Twelve Days of Christmas
To many the Twelve Days of Christmas is just one of the many Christmas songs that are played on radio and has no further significance. Contrary to popular belief, the Twelve Days of Christmas begins on Christmas Day, December 25th and not before Christmas and also has a fun and important history.
The Twelve Days of Christmas actually refers to the days between December 25th, Christmas Day (celebrated originally in the Western-Latin churches) and January 6th, the Epiphany (celebrated originally in the Eastern-Greek churches). Today, Christmas is one of the longest-celebrated holidays as it begins for the shoppers on Black Friday, the day after Thanksgiving, and for many of the faithful, officially includes Advent, embracing the four Sundays prior to the 25th of December. While the Epiphany was originally celebrated by the Greek churches as multiple revelations of God in Christ to the world, today it is primarily remembered as the celebration of the visit of the three wise men (or kings) to the baby Jesus.

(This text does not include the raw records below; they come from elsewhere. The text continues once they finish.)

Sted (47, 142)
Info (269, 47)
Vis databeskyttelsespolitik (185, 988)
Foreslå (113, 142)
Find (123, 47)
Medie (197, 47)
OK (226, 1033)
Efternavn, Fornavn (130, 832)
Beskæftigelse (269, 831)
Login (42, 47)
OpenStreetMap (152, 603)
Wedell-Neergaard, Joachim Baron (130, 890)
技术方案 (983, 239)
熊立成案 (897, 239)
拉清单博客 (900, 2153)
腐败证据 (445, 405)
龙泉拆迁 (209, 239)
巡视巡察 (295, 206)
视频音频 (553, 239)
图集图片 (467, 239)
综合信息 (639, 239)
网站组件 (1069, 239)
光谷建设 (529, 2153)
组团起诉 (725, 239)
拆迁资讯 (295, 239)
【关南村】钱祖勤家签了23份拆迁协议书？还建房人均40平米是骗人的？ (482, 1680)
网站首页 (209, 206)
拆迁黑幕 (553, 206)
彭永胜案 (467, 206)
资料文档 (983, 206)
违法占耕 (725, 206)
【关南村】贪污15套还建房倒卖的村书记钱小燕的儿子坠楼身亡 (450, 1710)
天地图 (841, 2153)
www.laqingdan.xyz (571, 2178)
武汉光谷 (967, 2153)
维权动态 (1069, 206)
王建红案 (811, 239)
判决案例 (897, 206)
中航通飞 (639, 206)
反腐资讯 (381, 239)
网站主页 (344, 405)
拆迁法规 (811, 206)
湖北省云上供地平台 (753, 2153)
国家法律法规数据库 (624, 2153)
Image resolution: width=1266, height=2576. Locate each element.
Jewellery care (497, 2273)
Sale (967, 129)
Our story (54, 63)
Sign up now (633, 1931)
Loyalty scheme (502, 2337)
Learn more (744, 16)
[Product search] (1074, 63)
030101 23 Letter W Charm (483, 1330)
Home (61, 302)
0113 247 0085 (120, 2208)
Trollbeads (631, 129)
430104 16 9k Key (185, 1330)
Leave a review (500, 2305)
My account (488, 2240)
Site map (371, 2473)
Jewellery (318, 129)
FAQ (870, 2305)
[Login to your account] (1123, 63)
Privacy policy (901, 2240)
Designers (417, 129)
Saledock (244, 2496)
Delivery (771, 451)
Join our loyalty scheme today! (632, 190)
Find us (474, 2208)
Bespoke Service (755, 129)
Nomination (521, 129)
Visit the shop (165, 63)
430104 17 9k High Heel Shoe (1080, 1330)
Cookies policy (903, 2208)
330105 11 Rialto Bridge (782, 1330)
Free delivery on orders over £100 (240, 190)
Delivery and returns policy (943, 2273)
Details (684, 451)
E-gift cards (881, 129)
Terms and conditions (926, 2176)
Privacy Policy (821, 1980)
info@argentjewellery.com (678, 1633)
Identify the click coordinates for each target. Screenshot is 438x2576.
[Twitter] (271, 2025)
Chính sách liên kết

The origin of the 12 Days according to many sources was an attempted reconciliation between the Latin and Greek churches in the 6th century as a fitting celebration of the birth of Christ. Bill Federer, bestselling author and president of Amerisearch Inc. and producer of “Faith in History” tells the story that in 567 AD, at the Council of Tours, the church tried to reconcile the dispute between East and West by defining the days between December 25th and January 6th as officially and inclusively as the 12 Days of Christmas. Bill Federer goes on to say that these 12 days were declared to all be “holy days” so when someone wishes you happy holidays, they are just using the new pronunciation of holy days as ‘holidays’!